Bernice Yan, MD: How Race and Socioeconomic Status Influence ALM Survival Rates

February 11, 2022
Armand Butera

Armand Butera is the assistant editor for HCPLive. He attended Fairleigh Dickinson University and graduated with a degree in communications with a concentration in journalism. Prior to graduating, Armand worked as the editor-in-chief of his college newspaper and a radio host for WFDU. He went on to work as a copywriter, freelancer, and human resources assistant before joining HCPLive. In his spare time, he enjoys reading, writing, traveling with his companion and spinning vinyl records. Email him at abutera@mjhlifesciences.com.

Dr.
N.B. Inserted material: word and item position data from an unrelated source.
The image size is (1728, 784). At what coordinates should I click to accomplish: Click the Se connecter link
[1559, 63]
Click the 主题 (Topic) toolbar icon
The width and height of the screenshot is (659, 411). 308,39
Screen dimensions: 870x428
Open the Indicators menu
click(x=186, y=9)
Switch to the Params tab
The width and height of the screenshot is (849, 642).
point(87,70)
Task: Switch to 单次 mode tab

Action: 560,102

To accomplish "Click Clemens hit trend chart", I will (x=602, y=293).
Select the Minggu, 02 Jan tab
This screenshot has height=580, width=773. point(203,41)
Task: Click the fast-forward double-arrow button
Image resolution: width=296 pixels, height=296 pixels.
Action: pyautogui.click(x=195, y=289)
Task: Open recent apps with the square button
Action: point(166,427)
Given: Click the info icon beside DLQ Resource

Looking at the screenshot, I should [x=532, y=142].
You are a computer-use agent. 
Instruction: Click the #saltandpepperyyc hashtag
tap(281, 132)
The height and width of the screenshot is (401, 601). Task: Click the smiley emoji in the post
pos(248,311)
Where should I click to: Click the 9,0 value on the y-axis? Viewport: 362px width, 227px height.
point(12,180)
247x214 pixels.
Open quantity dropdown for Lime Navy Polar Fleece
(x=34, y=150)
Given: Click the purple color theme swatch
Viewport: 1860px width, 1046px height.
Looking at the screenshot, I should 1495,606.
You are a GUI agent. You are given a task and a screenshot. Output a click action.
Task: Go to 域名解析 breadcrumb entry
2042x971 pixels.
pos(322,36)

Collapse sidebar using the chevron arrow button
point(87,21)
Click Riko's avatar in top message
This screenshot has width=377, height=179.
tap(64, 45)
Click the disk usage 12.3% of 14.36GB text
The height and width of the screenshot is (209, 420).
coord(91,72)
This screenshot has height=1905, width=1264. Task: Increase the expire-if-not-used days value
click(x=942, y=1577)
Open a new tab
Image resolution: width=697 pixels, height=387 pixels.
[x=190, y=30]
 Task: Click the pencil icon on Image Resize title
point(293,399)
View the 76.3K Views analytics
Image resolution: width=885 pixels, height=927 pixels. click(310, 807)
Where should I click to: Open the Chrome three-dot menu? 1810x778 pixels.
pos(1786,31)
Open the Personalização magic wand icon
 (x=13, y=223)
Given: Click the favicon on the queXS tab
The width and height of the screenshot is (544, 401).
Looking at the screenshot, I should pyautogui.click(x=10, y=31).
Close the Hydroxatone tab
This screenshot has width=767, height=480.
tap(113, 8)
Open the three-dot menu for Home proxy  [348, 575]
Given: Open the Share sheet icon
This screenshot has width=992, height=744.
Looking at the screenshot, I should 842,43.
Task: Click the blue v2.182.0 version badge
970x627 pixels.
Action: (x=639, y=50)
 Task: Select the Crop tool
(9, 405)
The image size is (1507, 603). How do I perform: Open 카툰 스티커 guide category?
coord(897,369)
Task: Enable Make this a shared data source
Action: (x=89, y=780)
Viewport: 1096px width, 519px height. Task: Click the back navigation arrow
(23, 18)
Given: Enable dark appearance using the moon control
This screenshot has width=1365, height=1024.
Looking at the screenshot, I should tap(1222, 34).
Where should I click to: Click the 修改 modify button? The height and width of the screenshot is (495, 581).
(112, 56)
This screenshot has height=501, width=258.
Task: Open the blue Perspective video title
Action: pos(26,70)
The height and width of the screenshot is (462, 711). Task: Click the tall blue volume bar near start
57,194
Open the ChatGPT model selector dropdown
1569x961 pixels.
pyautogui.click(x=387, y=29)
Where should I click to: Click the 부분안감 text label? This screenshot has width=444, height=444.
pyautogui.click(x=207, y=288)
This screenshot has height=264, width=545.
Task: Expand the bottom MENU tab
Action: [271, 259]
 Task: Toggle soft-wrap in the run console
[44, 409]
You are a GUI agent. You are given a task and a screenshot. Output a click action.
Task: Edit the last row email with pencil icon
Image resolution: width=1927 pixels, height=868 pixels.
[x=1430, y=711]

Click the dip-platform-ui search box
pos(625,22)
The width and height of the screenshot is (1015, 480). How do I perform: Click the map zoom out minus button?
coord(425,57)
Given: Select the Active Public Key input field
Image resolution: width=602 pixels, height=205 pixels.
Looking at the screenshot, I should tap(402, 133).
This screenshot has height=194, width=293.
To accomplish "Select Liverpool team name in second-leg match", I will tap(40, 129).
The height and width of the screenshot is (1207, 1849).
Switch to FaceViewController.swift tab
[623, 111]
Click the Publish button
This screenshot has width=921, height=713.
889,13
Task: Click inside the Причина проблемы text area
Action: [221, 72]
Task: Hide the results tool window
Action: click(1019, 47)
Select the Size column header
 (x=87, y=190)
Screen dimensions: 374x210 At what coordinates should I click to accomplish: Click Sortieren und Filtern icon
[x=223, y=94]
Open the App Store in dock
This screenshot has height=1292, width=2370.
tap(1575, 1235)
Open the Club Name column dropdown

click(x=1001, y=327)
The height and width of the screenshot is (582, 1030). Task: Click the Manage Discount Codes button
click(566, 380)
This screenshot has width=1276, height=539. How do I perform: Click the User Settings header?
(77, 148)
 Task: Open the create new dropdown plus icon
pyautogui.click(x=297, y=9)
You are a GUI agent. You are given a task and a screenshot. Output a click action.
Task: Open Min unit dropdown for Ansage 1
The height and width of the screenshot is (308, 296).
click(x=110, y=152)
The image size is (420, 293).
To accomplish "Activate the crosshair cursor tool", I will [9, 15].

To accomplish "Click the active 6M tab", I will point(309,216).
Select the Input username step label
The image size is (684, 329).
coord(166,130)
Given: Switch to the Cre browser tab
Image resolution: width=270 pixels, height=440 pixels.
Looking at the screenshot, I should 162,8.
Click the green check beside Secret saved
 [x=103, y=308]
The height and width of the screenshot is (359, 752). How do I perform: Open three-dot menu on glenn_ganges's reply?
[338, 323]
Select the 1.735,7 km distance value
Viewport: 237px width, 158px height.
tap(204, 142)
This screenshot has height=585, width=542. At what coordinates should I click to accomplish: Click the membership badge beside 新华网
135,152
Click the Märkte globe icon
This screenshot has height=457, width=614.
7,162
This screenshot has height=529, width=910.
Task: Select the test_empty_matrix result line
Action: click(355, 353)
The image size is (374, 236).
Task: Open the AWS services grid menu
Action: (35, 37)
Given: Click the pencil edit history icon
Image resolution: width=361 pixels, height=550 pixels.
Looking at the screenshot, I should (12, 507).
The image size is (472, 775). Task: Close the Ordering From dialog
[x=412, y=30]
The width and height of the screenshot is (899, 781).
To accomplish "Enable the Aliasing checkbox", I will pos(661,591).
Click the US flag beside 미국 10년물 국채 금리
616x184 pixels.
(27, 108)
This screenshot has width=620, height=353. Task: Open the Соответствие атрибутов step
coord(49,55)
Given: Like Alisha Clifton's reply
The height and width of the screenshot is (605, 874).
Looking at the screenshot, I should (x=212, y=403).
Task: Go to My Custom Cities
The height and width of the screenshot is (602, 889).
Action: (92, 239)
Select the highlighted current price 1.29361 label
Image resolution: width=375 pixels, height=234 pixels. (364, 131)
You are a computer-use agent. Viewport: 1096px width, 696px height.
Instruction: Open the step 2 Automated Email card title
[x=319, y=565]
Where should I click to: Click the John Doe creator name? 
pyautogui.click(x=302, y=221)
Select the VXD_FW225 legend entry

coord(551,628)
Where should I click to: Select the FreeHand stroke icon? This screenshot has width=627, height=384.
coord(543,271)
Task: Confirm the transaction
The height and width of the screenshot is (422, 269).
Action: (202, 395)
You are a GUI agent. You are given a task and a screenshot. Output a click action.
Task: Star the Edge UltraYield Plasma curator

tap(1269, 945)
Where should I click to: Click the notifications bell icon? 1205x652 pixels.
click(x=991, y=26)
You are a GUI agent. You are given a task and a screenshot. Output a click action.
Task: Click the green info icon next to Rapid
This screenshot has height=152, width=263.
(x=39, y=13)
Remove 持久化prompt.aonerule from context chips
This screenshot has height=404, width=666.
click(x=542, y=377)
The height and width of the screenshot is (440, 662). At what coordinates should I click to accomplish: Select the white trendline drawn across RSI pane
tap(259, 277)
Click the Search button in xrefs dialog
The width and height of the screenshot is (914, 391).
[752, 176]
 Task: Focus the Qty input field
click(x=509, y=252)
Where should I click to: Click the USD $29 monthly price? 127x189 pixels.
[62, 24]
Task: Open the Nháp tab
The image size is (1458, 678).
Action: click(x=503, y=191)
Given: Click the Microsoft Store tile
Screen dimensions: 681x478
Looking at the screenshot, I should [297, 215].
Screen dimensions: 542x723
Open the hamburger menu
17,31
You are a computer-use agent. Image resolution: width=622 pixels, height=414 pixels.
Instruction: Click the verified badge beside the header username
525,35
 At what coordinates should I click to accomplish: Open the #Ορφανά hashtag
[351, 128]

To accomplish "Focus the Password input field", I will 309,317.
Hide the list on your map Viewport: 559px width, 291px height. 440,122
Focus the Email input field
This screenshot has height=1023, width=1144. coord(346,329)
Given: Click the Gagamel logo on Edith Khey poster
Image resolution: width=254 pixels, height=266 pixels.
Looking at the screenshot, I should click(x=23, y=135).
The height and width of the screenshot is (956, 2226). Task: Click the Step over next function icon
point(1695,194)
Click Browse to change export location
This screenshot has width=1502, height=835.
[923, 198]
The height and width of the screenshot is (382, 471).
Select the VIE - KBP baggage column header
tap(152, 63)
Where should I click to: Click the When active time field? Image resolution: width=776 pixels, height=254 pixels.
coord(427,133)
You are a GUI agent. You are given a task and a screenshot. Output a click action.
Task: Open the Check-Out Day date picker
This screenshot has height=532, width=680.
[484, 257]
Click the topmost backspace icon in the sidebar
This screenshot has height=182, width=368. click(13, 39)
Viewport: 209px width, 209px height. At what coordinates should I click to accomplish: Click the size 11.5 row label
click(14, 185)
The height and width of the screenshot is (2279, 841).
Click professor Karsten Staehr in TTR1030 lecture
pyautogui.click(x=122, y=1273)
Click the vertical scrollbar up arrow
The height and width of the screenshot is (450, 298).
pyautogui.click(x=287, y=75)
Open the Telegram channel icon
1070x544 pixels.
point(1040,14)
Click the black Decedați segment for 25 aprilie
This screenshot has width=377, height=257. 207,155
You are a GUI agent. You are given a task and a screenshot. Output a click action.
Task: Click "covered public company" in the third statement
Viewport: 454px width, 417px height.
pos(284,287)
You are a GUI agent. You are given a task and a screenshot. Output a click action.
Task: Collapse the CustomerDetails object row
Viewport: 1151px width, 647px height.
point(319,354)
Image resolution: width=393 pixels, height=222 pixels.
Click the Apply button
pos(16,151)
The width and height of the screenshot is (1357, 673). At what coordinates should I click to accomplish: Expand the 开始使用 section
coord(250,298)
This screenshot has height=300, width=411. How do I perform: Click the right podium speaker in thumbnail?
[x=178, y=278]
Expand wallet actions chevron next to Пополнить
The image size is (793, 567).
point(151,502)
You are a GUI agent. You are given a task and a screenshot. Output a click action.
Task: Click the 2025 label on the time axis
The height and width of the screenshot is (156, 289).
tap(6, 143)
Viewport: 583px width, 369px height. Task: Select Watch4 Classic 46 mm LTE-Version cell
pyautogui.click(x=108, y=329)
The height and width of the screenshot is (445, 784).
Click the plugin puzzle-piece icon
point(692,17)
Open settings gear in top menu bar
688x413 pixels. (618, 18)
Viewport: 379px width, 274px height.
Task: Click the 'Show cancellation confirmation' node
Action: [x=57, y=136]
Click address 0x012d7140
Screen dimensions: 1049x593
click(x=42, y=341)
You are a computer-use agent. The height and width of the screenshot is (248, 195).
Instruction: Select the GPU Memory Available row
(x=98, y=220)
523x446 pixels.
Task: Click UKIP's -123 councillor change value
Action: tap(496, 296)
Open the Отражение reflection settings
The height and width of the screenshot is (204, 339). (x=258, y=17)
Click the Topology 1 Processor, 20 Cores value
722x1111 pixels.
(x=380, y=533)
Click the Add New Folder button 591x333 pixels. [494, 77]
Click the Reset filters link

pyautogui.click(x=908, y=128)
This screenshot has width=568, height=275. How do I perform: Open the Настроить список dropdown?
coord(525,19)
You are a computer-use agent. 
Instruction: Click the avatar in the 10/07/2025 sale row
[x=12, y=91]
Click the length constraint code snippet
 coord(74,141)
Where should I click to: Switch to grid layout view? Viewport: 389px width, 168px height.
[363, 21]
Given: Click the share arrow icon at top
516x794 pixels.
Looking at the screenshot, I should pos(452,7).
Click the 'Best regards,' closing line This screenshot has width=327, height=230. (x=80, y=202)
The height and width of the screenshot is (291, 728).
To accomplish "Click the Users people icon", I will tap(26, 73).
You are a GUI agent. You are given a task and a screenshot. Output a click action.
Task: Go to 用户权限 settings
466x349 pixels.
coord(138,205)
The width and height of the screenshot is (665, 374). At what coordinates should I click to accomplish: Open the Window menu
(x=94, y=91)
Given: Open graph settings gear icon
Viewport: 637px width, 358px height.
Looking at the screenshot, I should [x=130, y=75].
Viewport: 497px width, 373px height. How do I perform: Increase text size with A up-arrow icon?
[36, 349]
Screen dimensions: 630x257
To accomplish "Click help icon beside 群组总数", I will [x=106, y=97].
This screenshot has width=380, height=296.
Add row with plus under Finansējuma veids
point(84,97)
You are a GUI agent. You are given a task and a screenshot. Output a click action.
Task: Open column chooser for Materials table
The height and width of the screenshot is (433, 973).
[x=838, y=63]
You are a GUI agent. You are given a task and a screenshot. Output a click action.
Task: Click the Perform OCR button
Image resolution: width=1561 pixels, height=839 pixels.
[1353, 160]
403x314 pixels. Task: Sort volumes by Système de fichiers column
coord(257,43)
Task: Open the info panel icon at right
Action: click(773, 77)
Yan noted that increased public awareness among patients and health care providers was essential for earlier detection of melanoma.

A new investigation out of New York found that race and socioeconomic status negatively influenced the survival rate for people with acral lentiginous melanoma.

The research, which was published in the Journal of the American Academy of Dermatology, evaluated a total of 2245 patients with ALM and observed that patients from the lowest socioeconomic category were approximately 3 times more likely to present with Stage IV disease at the time of diagnosis.

Additionally, Hispanic white patients (69.7%) and Black patients (70%) had lower survival rates when compared to non-Hispanic white patients (80.4%).

In an interview with HCPLive, Bernice Yan, MD, Feinstein Institutes for Medical Research at Northwell Health, Manhasset, New York, spoke of how economic status and race may have accounted for the difference in ALM survival rates.

“Race and socioeconomic status are parts of the equation that make up social determinants of health, which contribute to disparate health outcomes,” Yan said. “Worse survival outcomes in ALM in patients with skin of color and lower socioeconomic status may be related to a number of factors, including decreased awareness of the clinical signs of acral melanoma, barriers to accessing care, and delays in diagnosis.”

She added that acral melanoma is the most common subtype of melanoma in patients with skin of color and the least common subtype in white patients, and noted the important for patients with skin of color to monitor moles that are on their hands and feet, especially on palms, soles and other areas that are more difficult to monitor.

Though patients could take preventive measures that include being mindful of any discoloration, growth, or changes within and around fingernails and toenails, Yan believed the study also highlighted the need for increased public awareness and an understanding of the social barriers that keep patients with skin of color from receiving appropriate and timely care.

“Increased public awareness, among both patients and health care providers, is essential for earlier detection of melanoma,” Yan said. “By raising awareness of racial and socioeconomic factors affecting survival in acral melanoma, our study lays the foundation for additional research and public health efforts in the future. Additional studies are needed to unveil the mechanisms underlying these disparate health outcomes and the impact that various interventions may have in leading to earlier detection and improving survival outcomes in melanoma.”